------ Given records ------
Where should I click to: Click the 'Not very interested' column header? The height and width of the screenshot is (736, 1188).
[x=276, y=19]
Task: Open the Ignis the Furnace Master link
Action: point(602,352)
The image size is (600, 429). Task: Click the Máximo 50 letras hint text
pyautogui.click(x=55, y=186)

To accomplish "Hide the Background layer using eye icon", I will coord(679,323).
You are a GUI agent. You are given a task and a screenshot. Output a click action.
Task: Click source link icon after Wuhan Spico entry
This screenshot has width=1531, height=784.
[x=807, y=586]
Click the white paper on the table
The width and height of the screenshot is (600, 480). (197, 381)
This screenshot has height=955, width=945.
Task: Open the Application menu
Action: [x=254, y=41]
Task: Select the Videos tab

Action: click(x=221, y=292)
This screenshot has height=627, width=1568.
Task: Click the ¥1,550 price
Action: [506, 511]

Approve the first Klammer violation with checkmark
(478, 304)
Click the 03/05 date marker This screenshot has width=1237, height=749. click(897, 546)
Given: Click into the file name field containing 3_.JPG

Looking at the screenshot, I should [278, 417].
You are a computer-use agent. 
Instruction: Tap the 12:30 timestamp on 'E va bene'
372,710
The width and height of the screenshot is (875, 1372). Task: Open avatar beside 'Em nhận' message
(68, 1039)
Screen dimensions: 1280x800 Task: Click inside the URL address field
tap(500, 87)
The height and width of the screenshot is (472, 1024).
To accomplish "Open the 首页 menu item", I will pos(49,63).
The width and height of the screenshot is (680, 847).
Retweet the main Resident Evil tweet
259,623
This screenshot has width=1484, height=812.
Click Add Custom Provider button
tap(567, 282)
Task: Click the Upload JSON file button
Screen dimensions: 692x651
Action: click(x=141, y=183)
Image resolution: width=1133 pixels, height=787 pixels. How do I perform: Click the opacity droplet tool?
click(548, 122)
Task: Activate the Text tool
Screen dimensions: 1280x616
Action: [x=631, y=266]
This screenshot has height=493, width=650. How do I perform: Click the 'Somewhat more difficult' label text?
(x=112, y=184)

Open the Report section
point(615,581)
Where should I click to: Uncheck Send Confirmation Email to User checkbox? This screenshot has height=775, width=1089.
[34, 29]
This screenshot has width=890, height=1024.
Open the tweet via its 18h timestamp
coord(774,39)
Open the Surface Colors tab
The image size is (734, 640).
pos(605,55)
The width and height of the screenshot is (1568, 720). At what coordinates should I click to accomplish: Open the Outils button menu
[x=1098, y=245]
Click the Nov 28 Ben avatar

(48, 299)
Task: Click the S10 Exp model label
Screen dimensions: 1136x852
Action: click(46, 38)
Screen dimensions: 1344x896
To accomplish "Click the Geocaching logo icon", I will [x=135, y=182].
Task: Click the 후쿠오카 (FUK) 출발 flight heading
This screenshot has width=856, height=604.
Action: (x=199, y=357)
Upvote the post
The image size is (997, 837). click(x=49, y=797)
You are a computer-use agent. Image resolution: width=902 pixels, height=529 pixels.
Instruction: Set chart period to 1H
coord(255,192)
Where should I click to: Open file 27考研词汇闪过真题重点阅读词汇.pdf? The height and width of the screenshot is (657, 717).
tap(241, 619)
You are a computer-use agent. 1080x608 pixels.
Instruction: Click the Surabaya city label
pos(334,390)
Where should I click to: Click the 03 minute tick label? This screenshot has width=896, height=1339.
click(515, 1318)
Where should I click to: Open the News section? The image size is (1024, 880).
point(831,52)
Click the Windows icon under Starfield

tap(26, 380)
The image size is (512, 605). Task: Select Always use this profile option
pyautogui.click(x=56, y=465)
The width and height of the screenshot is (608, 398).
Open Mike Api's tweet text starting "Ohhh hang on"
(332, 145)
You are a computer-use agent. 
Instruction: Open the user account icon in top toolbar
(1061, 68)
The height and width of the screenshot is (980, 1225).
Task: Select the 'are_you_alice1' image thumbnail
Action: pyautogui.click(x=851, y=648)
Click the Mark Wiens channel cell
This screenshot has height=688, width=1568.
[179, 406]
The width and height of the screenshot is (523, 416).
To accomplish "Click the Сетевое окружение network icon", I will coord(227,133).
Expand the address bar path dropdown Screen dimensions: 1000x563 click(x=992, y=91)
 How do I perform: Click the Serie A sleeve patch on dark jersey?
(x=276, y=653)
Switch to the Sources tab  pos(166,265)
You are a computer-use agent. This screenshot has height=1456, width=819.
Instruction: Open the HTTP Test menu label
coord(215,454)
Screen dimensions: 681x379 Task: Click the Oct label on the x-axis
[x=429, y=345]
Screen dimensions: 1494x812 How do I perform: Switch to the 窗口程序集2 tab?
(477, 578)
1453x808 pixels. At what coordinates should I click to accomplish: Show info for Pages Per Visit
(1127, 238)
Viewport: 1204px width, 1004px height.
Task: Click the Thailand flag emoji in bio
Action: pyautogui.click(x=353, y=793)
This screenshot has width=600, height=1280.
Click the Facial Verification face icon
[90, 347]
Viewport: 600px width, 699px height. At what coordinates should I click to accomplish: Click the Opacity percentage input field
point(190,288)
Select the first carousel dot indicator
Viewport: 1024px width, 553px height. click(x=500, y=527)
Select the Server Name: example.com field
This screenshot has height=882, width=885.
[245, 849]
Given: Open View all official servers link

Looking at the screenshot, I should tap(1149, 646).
------
» **Directions for this task**
Keeping every word and mark as it is, print the entries above.

» **Written response**
Where should I click to: Click the 'Not very interested' column header? The height and width of the screenshot is (736, 1188).
[x=276, y=19]
Task: Open the Ignis the Furnace Master link
Action: point(602,352)
The image size is (600, 429). Task: Click the Máximo 50 letras hint text
pyautogui.click(x=55, y=186)

To accomplish "Hide the Background layer using eye icon", I will coord(679,323).
You are a GUI agent. You are given a task and a screenshot. Output a click action.
Task: Click source link icon after Wuhan Spico entry
This screenshot has width=1531, height=784.
[x=807, y=586]
Click the white paper on the table
The width and height of the screenshot is (600, 480). (197, 381)
This screenshot has height=955, width=945.
Task: Open the Application menu
Action: [x=254, y=41]
Task: Select the Videos tab

Action: click(x=221, y=292)
This screenshot has height=627, width=1568.
Task: Click the ¥1,550 price
Action: [506, 511]

Approve the first Klammer violation with checkmark
(478, 304)
Click the 03/05 date marker This screenshot has width=1237, height=749. click(897, 546)
Given: Click into the file name field containing 3_.JPG

Looking at the screenshot, I should [278, 417].
You are a computer-use agent. 
Instruction: Tap the 12:30 timestamp on 'E va bene'
372,710
The width and height of the screenshot is (875, 1372). Task: Open avatar beside 'Em nhận' message
(68, 1039)
Screen dimensions: 1280x800 Task: Click inside the URL address field
tap(500, 87)
The height and width of the screenshot is (472, 1024).
To accomplish "Open the 首页 menu item", I will pos(49,63).
The width and height of the screenshot is (680, 847).
Retweet the main Resident Evil tweet
259,623
This screenshot has width=1484, height=812.
Click Add Custom Provider button
tap(567, 282)
Task: Click the Upload JSON file button
Screen dimensions: 692x651
Action: click(x=141, y=183)
Image resolution: width=1133 pixels, height=787 pixels. How do I perform: Click the opacity droplet tool?
click(548, 122)
Task: Activate the Text tool
Screen dimensions: 1280x616
Action: [x=631, y=266]
This screenshot has height=493, width=650. How do I perform: Click the 'Somewhat more difficult' label text?
(x=112, y=184)

Open the Report section
point(615,581)
Where should I click to: Uncheck Send Confirmation Email to User checkbox? This screenshot has height=775, width=1089.
[34, 29]
This screenshot has width=890, height=1024.
Open the tweet via its 18h timestamp
coord(774,39)
Open the Surface Colors tab
The image size is (734, 640).
pos(605,55)
The width and height of the screenshot is (1568, 720). At what coordinates should I click to accomplish: Open the Outils button menu
[x=1098, y=245]
Click the Nov 28 Ben avatar

(48, 299)
Task: Click the S10 Exp model label
Screen dimensions: 1136x852
Action: click(46, 38)
Screen dimensions: 1344x896
To accomplish "Click the Geocaching logo icon", I will [x=135, y=182].
Task: Click the 후쿠오카 (FUK) 출발 flight heading
This screenshot has width=856, height=604.
Action: (x=199, y=357)
Upvote the post
The image size is (997, 837). click(x=49, y=797)
You are a computer-use agent. Image resolution: width=902 pixels, height=529 pixels.
Instruction: Set chart period to 1H
coord(255,192)
Where should I click to: Open file 27考研词汇闪过真题重点阅读词汇.pdf? The height and width of the screenshot is (657, 717).
tap(241, 619)
You are a computer-use agent. 1080x608 pixels.
Instruction: Click the Surabaya city label
pos(334,390)
Where should I click to: Click the 03 minute tick label? This screenshot has width=896, height=1339.
click(515, 1318)
Where should I click to: Open the News section? The image size is (1024, 880).
point(831,52)
Click the Windows icon under Starfield

tap(26, 380)
The image size is (512, 605). Task: Select Always use this profile option
pyautogui.click(x=56, y=465)
The width and height of the screenshot is (608, 398).
Open Mike Api's tweet text starting "Ohhh hang on"
(332, 145)
You are a computer-use agent. 
Instruction: Open the user account icon in top toolbar
(1061, 68)
The height and width of the screenshot is (980, 1225).
Task: Select the 'are_you_alice1' image thumbnail
Action: pyautogui.click(x=851, y=648)
Click the Mark Wiens channel cell
This screenshot has height=688, width=1568.
[179, 406]
The width and height of the screenshot is (523, 416).
To accomplish "Click the Сетевое окружение network icon", I will coord(227,133).
Expand the address bar path dropdown Screen dimensions: 1000x563 click(x=992, y=91)
 How do I perform: Click the Serie A sleeve patch on dark jersey?
(x=276, y=653)
Switch to the Sources tab  pos(166,265)
You are a computer-use agent. This screenshot has height=1456, width=819.
Instruction: Open the HTTP Test menu label
coord(215,454)
Screen dimensions: 681x379 Task: Click the Oct label on the x-axis
[x=429, y=345]
Screen dimensions: 1494x812 How do I perform: Switch to the 窗口程序集2 tab?
(477, 578)
1453x808 pixels. At what coordinates should I click to accomplish: Show info for Pages Per Visit
(1127, 238)
Viewport: 1204px width, 1004px height.
Task: Click the Thailand flag emoji in bio
Action: pyautogui.click(x=353, y=793)
This screenshot has width=600, height=1280.
Click the Facial Verification face icon
[90, 347]
Viewport: 600px width, 699px height. At what coordinates should I click to accomplish: Click the Opacity percentage input field
point(190,288)
Select the first carousel dot indicator
Viewport: 1024px width, 553px height. click(x=500, y=527)
Select the Server Name: example.com field
This screenshot has height=882, width=885.
[245, 849]
Given: Open View all official servers link

Looking at the screenshot, I should tap(1149, 646).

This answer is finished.